本当に心の底から自分は悪くない、と思っている表情だ。
「このクズ男! 貴方はいつもいつも! 自分は悪くないと責任逃れする最低男! ほんっとに嫌いですわっ! 本当にキライ!」
ムキーッと怒るセレスティアとフリッツの間には過去に起きた問題の名残がありそうな気がする。
大丈夫かよ、こいつら。
「あー、ほら。俺も一応、自分に害があるかどうか知りたかっただけだから。言いふらしたりしねえよ」
落ち着けよ、美人さん。
そう言いながら手で制するが、彼女はフンと鼻を鳴らす。
「別にワタクシの過去を知るのは結構。ですが、自分の口から語りたかっただけ。他人から聞くのでは誤解が生まれることもあるでしょう?」
「え? じゃあ、素直に聞いたら教えてくれるのか?」
「もちろん。ワタクシ、このクズ野郎と違って自分の生き方に後悔はありませんもの」
自信たっぷりに語るセレスティアは胸を張る。
ぷるんと彼女の巨乳が震えた。たまんねえ!
ただ、彼女はすぐにフリッツを睨みつける。
「このクズ男は何でもかんでも責任を他人に押し付ける最低野郎だから嫌いなだけですわ。それに最低最悪のクズ野郎から語られて、ワタクシ自身の価値を落としたくありませんの」
なるほどね。
聞いた俺も悪いかもしれないが、こいつも「本人から聞け」と言えばいいだけだしな。
「ボクは悪くないよ」
それが口癖か? 口癖まで最低じゃねえか。
「ふぅ、もういいですわ。時間もありませんし。とにかく、今後はこのクズ野郎経由で聞かないように」
そう言って、彼女は壁に掛かっていた時計を見た。
「分かった。肝に銘じておくぜ」
落ち着きを取り戻したセレスティアが再び着席したところで――
「んで、マジで元侯爵令嬢なの?」
「……ええ」
彼女は「今聞くのかよ」あるいは「蒸し返すのかよ」と言わんばかりに、今度は俺を睨みつけた。
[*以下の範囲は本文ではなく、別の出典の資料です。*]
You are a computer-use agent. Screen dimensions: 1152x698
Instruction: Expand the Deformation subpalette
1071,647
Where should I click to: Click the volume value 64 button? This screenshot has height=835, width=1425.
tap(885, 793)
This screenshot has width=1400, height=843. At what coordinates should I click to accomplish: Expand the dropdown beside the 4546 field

「ふぅん。だからか。あんたからは気品と優雅さが感じられるよ。その雰囲気は簡単に身に着けられるモンじゃねえからな」
彼女から感じられるオーラ。気品。優雅さ。高貴さ。
多くの貴族があんたを求めるのも納得だ、と。俺は息を吐くように世辞を口にする。
「ん、んふふ! そうでしょう! そうでしょう! 貴方、このクズ野郎と違って人を見る目がございますわね!」
おーっほっほっほっ! と笑うセレスティアを見て、俺は「なんてチョロイんだ」と思った。
あと、また乳が揺れた。
「今度抱かせてくれねえ?」
「それはお断りさせて頂きますわ」
さっきまでご機嫌に笑っていたのに、急に真顔になりやがった。
まぁ、いいさ。
次は金で仕掛けてやる。
「とにかく、雑談はここまで。貴方達、仕事の話をしにきたのでしょう? そろそろ店がスタートする時間ですわ。手早く終わらせて下さいまし」
そう言ったセレスティアは、執務机の上にあった手帳を手にとった。